И, должно быть, меня в этом бараке, холодном и грязном, уходили бы не только условия, но и враждебное отношение — постоять за себя я уже не мог, если бы не сосед, больной пеллагрой, но еще способный ходить. Он защищал меня от нападок, ободрял, иногда делился добытым котелком супа. Был он инженером на автомобильном заводе в Нижнем Новгороде. После командировки за границу его арестовали и приговорили к двадцати годам заключения в лагерь.
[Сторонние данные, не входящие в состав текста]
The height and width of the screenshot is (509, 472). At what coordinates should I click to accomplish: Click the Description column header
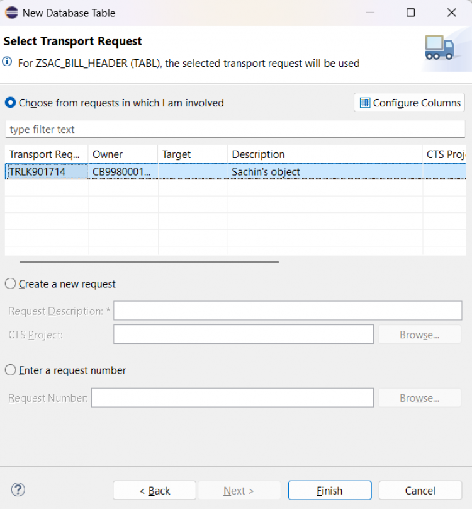[x=323, y=154]
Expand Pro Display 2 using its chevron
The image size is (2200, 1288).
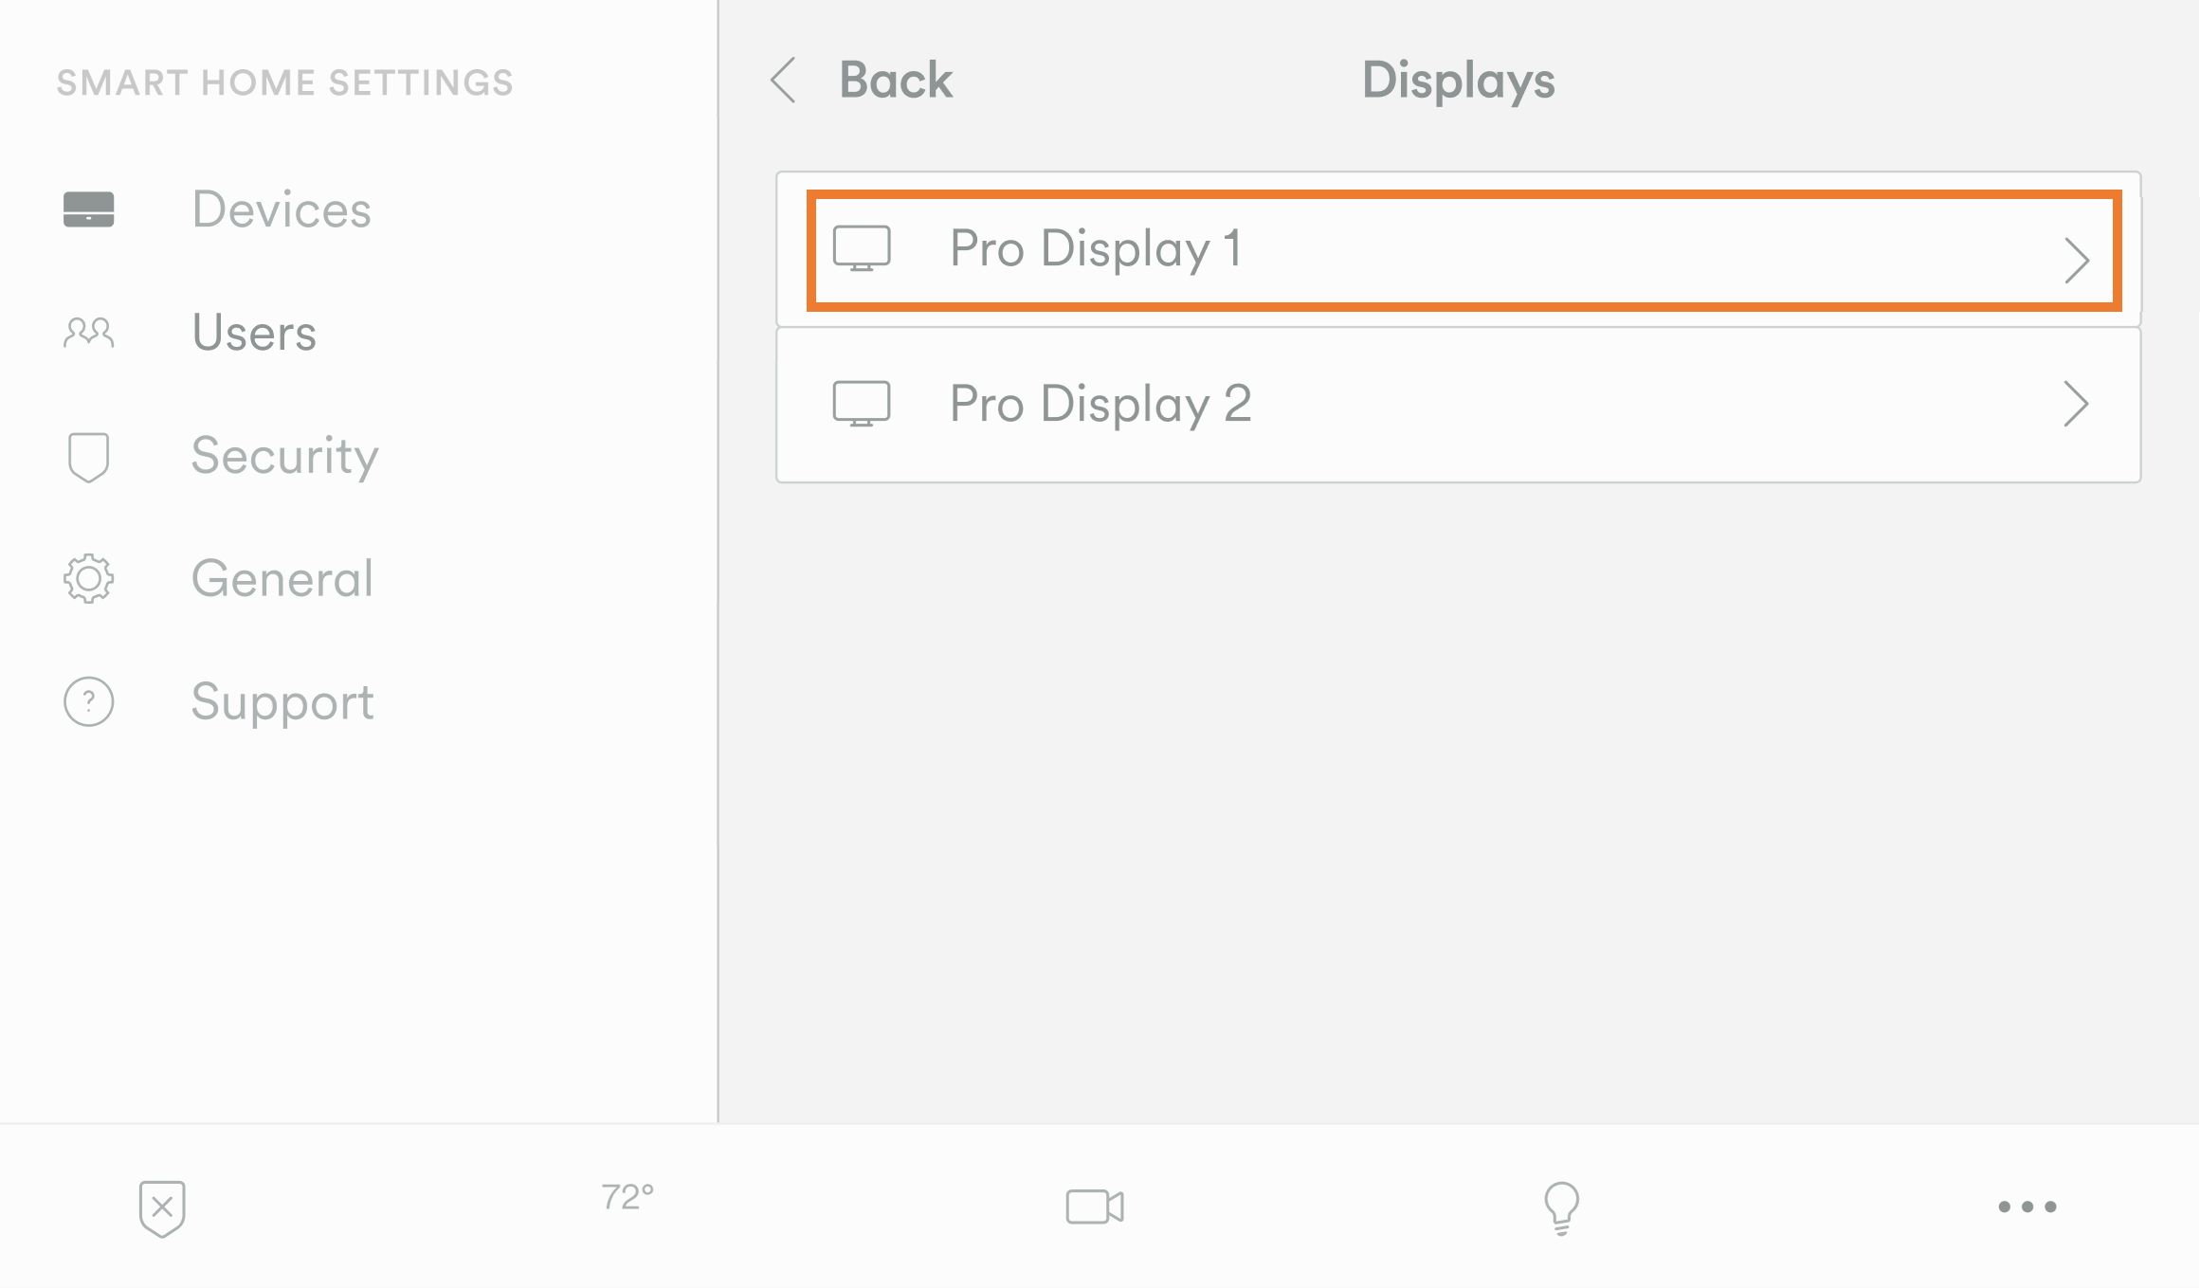tap(2076, 405)
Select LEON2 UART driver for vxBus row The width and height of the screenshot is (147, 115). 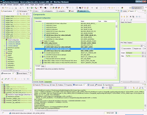75,47
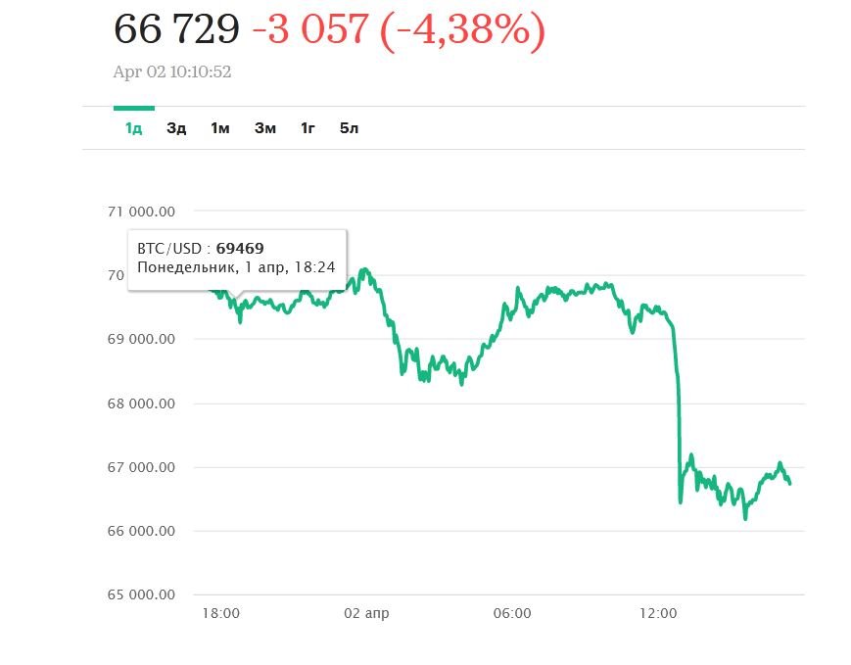Select the 5л time range tab
Viewport: 851px width, 665px height.
coord(349,128)
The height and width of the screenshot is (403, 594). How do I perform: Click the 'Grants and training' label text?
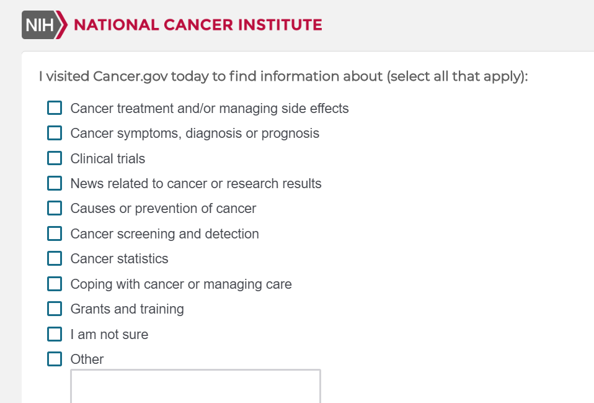tap(127, 309)
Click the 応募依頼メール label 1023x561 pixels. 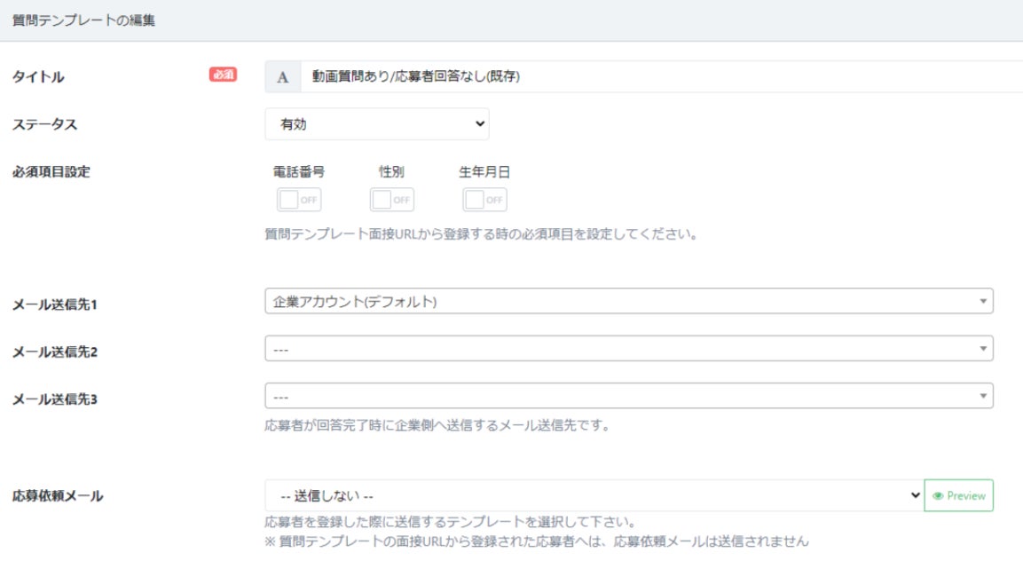(x=58, y=496)
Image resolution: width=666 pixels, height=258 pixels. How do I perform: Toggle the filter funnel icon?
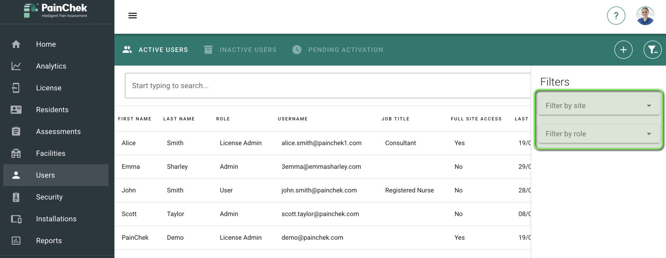[x=652, y=50]
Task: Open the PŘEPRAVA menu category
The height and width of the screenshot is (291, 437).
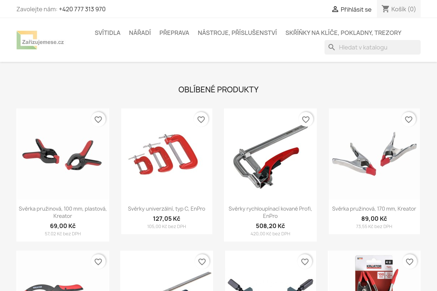Action: click(x=174, y=33)
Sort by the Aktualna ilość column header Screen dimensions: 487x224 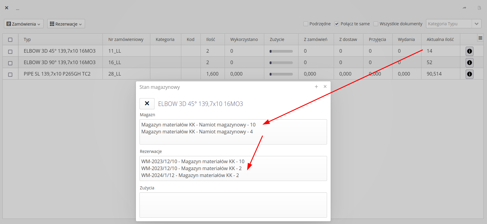pyautogui.click(x=440, y=39)
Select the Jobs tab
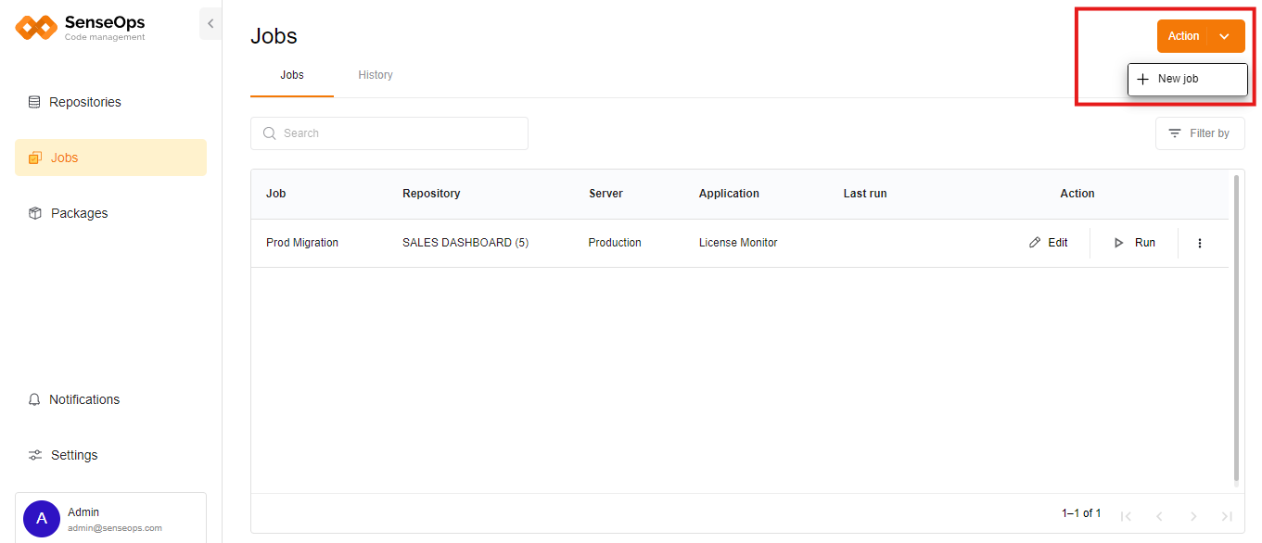This screenshot has height=543, width=1262. tap(291, 75)
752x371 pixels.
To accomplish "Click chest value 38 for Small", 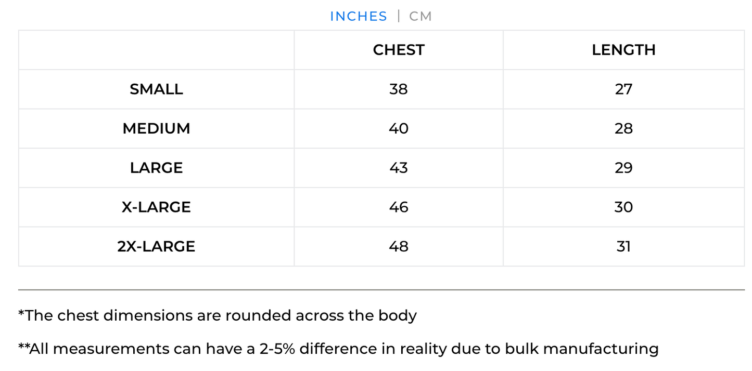I will click(399, 89).
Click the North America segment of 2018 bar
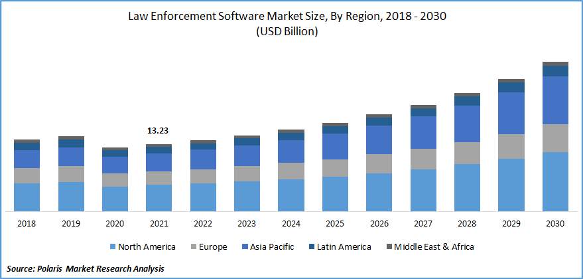The height and width of the screenshot is (279, 583). pos(27,197)
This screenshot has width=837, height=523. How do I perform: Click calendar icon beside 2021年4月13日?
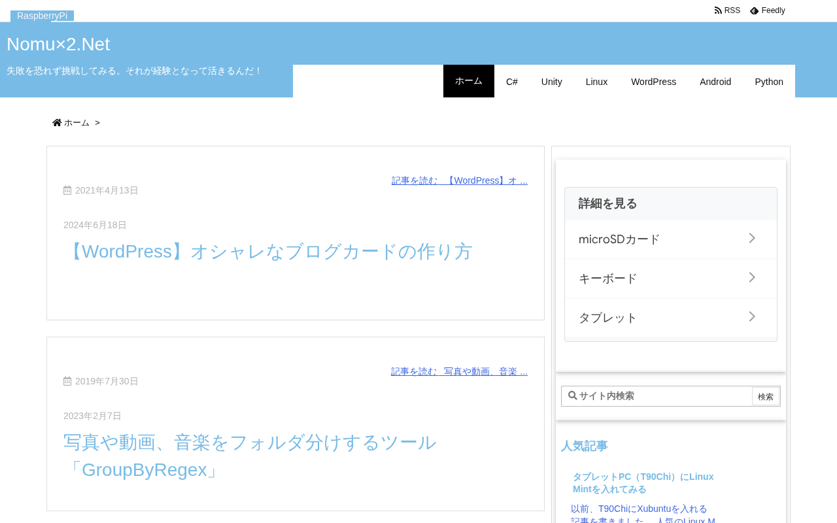point(67,190)
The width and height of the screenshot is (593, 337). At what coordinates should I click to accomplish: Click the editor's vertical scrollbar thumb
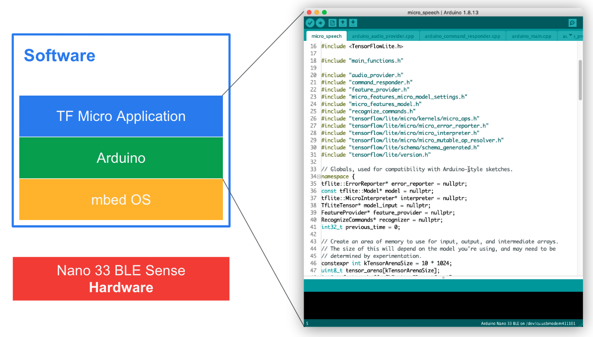tap(580, 80)
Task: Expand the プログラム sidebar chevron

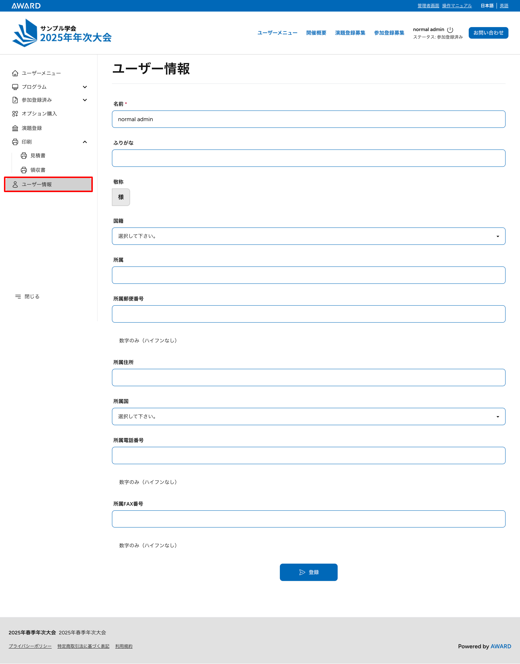Action: 85,87
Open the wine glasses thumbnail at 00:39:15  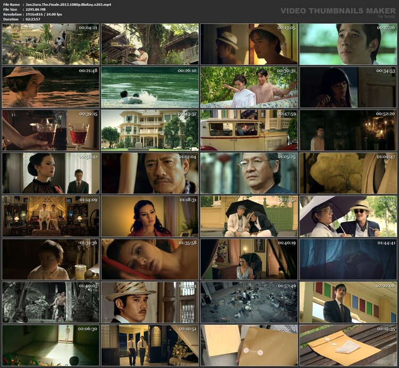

У инженера были выбиты передние зубы и глубоко рассечена верхняя губа. Обрабатывавшему его следователю не удалось сломить допрашиваемого приемами, обычно приводившими к согласию подписать и признать что угодно. В припадке бешенства (разумеется, наигранного!) он подскочил к инженеру и, подставив ногу, сильным ударом сшиб его с ног, так что тот, как стоял с заведенными назад и связанными руками, так и упал с размаху — лицом на вентиль отопления.